Collected data:

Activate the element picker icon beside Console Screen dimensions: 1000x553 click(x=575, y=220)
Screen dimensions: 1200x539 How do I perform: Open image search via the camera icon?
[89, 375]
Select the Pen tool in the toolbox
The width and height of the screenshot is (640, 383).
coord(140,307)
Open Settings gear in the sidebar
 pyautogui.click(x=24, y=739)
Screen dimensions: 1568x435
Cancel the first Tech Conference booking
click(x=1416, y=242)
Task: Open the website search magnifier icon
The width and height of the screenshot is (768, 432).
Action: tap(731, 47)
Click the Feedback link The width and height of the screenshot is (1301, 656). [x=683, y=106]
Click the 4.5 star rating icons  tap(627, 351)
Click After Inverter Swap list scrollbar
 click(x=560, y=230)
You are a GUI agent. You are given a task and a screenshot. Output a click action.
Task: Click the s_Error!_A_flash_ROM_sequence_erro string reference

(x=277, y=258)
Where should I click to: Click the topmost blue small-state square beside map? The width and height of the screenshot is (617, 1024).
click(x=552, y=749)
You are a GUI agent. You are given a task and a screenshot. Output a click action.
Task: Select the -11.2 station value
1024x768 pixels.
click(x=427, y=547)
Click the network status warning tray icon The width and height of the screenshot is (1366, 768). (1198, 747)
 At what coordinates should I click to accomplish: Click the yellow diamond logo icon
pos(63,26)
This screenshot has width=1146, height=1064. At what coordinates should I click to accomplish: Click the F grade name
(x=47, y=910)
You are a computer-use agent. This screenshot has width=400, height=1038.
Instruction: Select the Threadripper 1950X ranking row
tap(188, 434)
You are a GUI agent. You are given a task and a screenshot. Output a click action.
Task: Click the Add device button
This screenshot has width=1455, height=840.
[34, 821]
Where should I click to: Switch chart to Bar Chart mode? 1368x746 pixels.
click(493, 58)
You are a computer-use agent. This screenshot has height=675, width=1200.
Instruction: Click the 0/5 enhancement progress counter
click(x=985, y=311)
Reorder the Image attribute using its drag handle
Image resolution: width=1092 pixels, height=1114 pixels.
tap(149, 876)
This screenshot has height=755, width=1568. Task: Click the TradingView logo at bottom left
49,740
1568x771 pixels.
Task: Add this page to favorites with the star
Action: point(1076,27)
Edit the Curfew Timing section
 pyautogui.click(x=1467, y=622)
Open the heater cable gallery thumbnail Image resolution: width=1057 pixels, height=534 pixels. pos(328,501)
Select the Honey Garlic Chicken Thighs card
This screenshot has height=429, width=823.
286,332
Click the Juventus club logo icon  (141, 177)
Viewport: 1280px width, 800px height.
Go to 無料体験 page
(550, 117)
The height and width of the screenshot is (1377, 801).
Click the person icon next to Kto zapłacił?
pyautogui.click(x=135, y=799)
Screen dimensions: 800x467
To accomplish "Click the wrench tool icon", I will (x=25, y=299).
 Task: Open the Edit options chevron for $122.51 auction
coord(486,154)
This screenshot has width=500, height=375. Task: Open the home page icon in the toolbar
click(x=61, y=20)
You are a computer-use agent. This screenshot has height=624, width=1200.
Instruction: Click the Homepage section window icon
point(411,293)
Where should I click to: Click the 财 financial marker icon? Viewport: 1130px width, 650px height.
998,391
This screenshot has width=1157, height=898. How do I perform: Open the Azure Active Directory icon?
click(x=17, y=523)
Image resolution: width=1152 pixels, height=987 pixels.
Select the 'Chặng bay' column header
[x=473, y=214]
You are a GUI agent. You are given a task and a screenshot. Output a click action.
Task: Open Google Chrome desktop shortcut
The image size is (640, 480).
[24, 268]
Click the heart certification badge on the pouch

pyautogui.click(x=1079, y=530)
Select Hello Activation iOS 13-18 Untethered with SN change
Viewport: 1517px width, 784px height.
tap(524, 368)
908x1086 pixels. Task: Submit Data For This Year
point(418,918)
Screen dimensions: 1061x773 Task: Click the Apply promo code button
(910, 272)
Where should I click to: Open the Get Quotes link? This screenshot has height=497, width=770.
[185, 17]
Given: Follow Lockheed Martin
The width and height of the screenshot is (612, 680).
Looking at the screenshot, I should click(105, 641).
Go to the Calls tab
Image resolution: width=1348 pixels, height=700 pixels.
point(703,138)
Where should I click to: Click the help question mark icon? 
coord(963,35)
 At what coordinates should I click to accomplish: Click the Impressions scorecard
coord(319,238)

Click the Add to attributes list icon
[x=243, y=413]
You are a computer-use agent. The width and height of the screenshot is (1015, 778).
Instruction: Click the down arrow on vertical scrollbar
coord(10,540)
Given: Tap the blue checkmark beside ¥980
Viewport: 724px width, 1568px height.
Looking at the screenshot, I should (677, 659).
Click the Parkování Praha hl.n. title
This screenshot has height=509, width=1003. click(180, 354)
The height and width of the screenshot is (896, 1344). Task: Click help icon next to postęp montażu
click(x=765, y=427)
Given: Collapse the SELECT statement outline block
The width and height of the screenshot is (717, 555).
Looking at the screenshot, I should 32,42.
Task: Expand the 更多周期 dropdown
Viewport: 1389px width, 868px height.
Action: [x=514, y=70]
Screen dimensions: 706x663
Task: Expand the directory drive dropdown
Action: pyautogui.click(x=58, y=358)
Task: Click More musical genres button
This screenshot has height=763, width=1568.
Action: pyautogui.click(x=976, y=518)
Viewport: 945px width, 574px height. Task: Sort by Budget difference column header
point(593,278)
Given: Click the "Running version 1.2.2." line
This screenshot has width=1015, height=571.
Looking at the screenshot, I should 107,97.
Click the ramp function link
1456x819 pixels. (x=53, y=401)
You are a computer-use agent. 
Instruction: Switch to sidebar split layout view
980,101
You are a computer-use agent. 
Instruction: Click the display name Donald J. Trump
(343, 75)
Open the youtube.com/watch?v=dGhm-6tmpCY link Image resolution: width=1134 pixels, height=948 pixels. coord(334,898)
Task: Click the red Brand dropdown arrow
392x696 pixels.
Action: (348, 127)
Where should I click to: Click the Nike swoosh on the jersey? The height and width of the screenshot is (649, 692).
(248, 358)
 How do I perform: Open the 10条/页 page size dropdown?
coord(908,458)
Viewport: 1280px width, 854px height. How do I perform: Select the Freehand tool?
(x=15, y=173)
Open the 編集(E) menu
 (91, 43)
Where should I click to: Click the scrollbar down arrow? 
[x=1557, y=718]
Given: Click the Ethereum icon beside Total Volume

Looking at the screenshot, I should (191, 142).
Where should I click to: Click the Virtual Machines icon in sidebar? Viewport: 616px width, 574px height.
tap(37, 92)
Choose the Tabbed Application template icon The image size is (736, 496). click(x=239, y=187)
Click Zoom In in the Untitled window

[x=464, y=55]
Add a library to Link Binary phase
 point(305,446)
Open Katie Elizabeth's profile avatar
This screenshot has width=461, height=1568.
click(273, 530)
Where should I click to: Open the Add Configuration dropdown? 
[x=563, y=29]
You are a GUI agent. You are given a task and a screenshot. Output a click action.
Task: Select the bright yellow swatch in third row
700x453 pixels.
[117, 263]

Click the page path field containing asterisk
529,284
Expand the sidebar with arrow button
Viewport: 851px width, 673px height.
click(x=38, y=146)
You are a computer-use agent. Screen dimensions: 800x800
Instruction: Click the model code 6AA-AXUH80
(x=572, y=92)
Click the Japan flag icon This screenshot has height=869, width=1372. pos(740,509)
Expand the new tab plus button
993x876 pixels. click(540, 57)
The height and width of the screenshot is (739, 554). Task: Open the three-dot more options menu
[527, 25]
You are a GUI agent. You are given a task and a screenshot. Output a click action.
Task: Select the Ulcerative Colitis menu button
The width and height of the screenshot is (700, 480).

Your goal. The data must be duplicated exactly, with nothing left out.

Task output.
Activate the element picker icon beside Console Screen dimensions: 1000x553 click(x=575, y=220)
Screen dimensions: 1200x539 How do I perform: Open image search via the camera icon?
[89, 375]
Select the Pen tool in the toolbox
The width and height of the screenshot is (640, 383).
coord(140,307)
Open Settings gear in the sidebar
 pyautogui.click(x=24, y=739)
Screen dimensions: 1568x435
Cancel the first Tech Conference booking
click(x=1416, y=242)
Task: Open the website search magnifier icon
The width and height of the screenshot is (768, 432).
Action: tap(731, 47)
Click the Feedback link The width and height of the screenshot is (1301, 656). [x=683, y=106]
Click the 4.5 star rating icons  tap(627, 351)
Click After Inverter Swap list scrollbar
 click(x=560, y=230)
You are a GUI agent. You are given a task and a screenshot. Output a click action.
Task: Click the s_Error!_A_flash_ROM_sequence_erro string reference

(x=277, y=258)
Where should I click to: Click the topmost blue small-state square beside map? The width and height of the screenshot is (617, 1024).
click(x=552, y=749)
You are a GUI agent. You are given a task and a screenshot. Output a click action.
Task: Select the -11.2 station value
1024x768 pixels.
click(x=427, y=547)
Click the network status warning tray icon The width and height of the screenshot is (1366, 768). (1198, 747)
 At what coordinates should I click to accomplish: Click the yellow diamond logo icon
pos(63,26)
This screenshot has width=1146, height=1064. At what coordinates should I click to accomplish: Click the F grade name
(x=47, y=910)
You are a computer-use agent. This screenshot has width=400, height=1038.
Instruction: Select the Threadripper 1950X ranking row
tap(188, 434)
You are a GUI agent. You are given a task and a screenshot. Output a click action.
Task: Click the Add device button
This screenshot has width=1455, height=840.
[34, 821]
Where should I click to: Switch chart to Bar Chart mode? 1368x746 pixels.
click(493, 58)
You are a computer-use agent. This screenshot has height=675, width=1200.
Instruction: Click the 0/5 enhancement progress counter
click(x=985, y=311)
Reorder the Image attribute using its drag handle
Image resolution: width=1092 pixels, height=1114 pixels.
tap(149, 876)
This screenshot has height=755, width=1568. Task: Click the TradingView logo at bottom left
49,740
1568x771 pixels.
Task: Add this page to favorites with the star
Action: point(1076,27)
Edit the Curfew Timing section
 pyautogui.click(x=1467, y=622)
Open the heater cable gallery thumbnail Image resolution: width=1057 pixels, height=534 pixels. pos(328,501)
Select the Honey Garlic Chicken Thighs card
This screenshot has height=429, width=823.
286,332
Click the Juventus club logo icon  (141, 177)
Viewport: 1280px width, 800px height.
Go to 無料体験 page
(550, 117)
The height and width of the screenshot is (1377, 801).
Click the person icon next to Kto zapłacił?
pyautogui.click(x=135, y=799)
Screen dimensions: 800x467
To accomplish "Click the wrench tool icon", I will (x=25, y=299).
 Task: Open the Edit options chevron for $122.51 auction
coord(486,154)
This screenshot has width=500, height=375. Task: Open the home page icon in the toolbar
click(x=61, y=20)
You are a computer-use agent. This screenshot has height=624, width=1200.
Instruction: Click the Homepage section window icon
point(411,293)
Where should I click to: Click the 财 financial marker icon? Viewport: 1130px width, 650px height.
998,391
This screenshot has width=1157, height=898. How do I perform: Open the Azure Active Directory icon?
click(x=17, y=523)
Image resolution: width=1152 pixels, height=987 pixels.
Select the 'Chặng bay' column header
[x=473, y=214]
You are a GUI agent. You are given a task and a screenshot. Output a click action.
Task: Open Google Chrome desktop shortcut
The image size is (640, 480).
[24, 268]
Click the heart certification badge on the pouch

pyautogui.click(x=1079, y=530)
Select Hello Activation iOS 13-18 Untethered with SN change
Viewport: 1517px width, 784px height.
tap(524, 368)
908x1086 pixels. Task: Submit Data For This Year
point(418,918)
Screen dimensions: 1061x773 Task: Click the Apply promo code button
(910, 272)
Where should I click to: Open the Get Quotes link? This screenshot has height=497, width=770.
[185, 17]
Given: Follow Lockheed Martin
The width and height of the screenshot is (612, 680).
Looking at the screenshot, I should click(105, 641).
Go to the Calls tab
Image resolution: width=1348 pixels, height=700 pixels.
point(703,138)
Where should I click to: Click the help question mark icon? 
coord(963,35)
 At what coordinates should I click to accomplish: Click the Impressions scorecard
coord(319,238)

Click the Add to attributes list icon
[x=243, y=413]
You are a computer-use agent. The width and height of the screenshot is (1015, 778).
Instruction: Click the down arrow on vertical scrollbar
coord(10,540)
Given: Tap the blue checkmark beside ¥980
Viewport: 724px width, 1568px height.
Looking at the screenshot, I should (677, 659).
Click the Parkování Praha hl.n. title
This screenshot has height=509, width=1003. click(180, 354)
The height and width of the screenshot is (896, 1344). Task: Click help icon next to postęp montażu
click(x=765, y=427)
Given: Collapse the SELECT statement outline block
The width and height of the screenshot is (717, 555).
Looking at the screenshot, I should 32,42.
Task: Expand the 更多周期 dropdown
Viewport: 1389px width, 868px height.
Action: [x=514, y=70]
Screen dimensions: 706x663
Task: Expand the directory drive dropdown
Action: pyautogui.click(x=58, y=358)
Task: Click More musical genres button
This screenshot has height=763, width=1568.
Action: pyautogui.click(x=976, y=518)
Viewport: 945px width, 574px height. Task: Sort by Budget difference column header
point(593,278)
Given: Click the "Running version 1.2.2." line
This screenshot has width=1015, height=571.
Looking at the screenshot, I should 107,97.
Click the ramp function link
1456x819 pixels. (x=53, y=401)
You are a computer-use agent. 
Instruction: Switch to sidebar split layout view
980,101
You are a computer-use agent. 
Instruction: Click the display name Donald J. Trump
(343, 75)
Open the youtube.com/watch?v=dGhm-6tmpCY link Image resolution: width=1134 pixels, height=948 pixels. coord(334,898)
Task: Click the red Brand dropdown arrow
392x696 pixels.
Action: (348, 127)
Where should I click to: Click the Nike swoosh on the jersey? The height and width of the screenshot is (649, 692).
(248, 358)
 How do I perform: Open the 10条/页 page size dropdown?
coord(908,458)
Viewport: 1280px width, 854px height. How do I perform: Select the Freehand tool?
(x=15, y=173)
Open the 編集(E) menu
 (91, 43)
Where should I click to: Click the scrollbar down arrow? 
[x=1557, y=718]
Given: Click the Ethereum icon beside Total Volume

Looking at the screenshot, I should (191, 142).
Where should I click to: Click the Virtual Machines icon in sidebar? Viewport: 616px width, 574px height.
tap(37, 92)
Choose the Tabbed Application template icon The image size is (736, 496). click(x=239, y=187)
Click Zoom In in the Untitled window

[x=464, y=55]
Add a library to Link Binary phase
 point(305,446)
Open Katie Elizabeth's profile avatar
This screenshot has width=461, height=1568.
click(273, 530)
Where should I click to: Open the Add Configuration dropdown? 
[x=563, y=29]
You are a GUI agent. You are given a task and a screenshot. Output a click action.
Task: Select the bright yellow swatch in third row
700x453 pixels.
[117, 263]

Click the page path field containing asterisk
529,284
Expand the sidebar with arrow button
Viewport: 851px width, 673px height.
click(x=38, y=146)
You are a computer-use agent. Screen dimensions: 800x800
Instruction: Click the model code 6AA-AXUH80
(x=572, y=92)
Click the Japan flag icon This screenshot has height=869, width=1372. pos(740,509)
Expand the new tab plus button
993x876 pixels. click(540, 57)
The height and width of the screenshot is (739, 554). Task: Open the three-dot more options menu
[527, 25]
You are a GUI agent. You are given a task and a screenshot. Output a click action.
Task: Select the Ulcerative Colitis menu button
The width and height of the screenshot is (700, 480).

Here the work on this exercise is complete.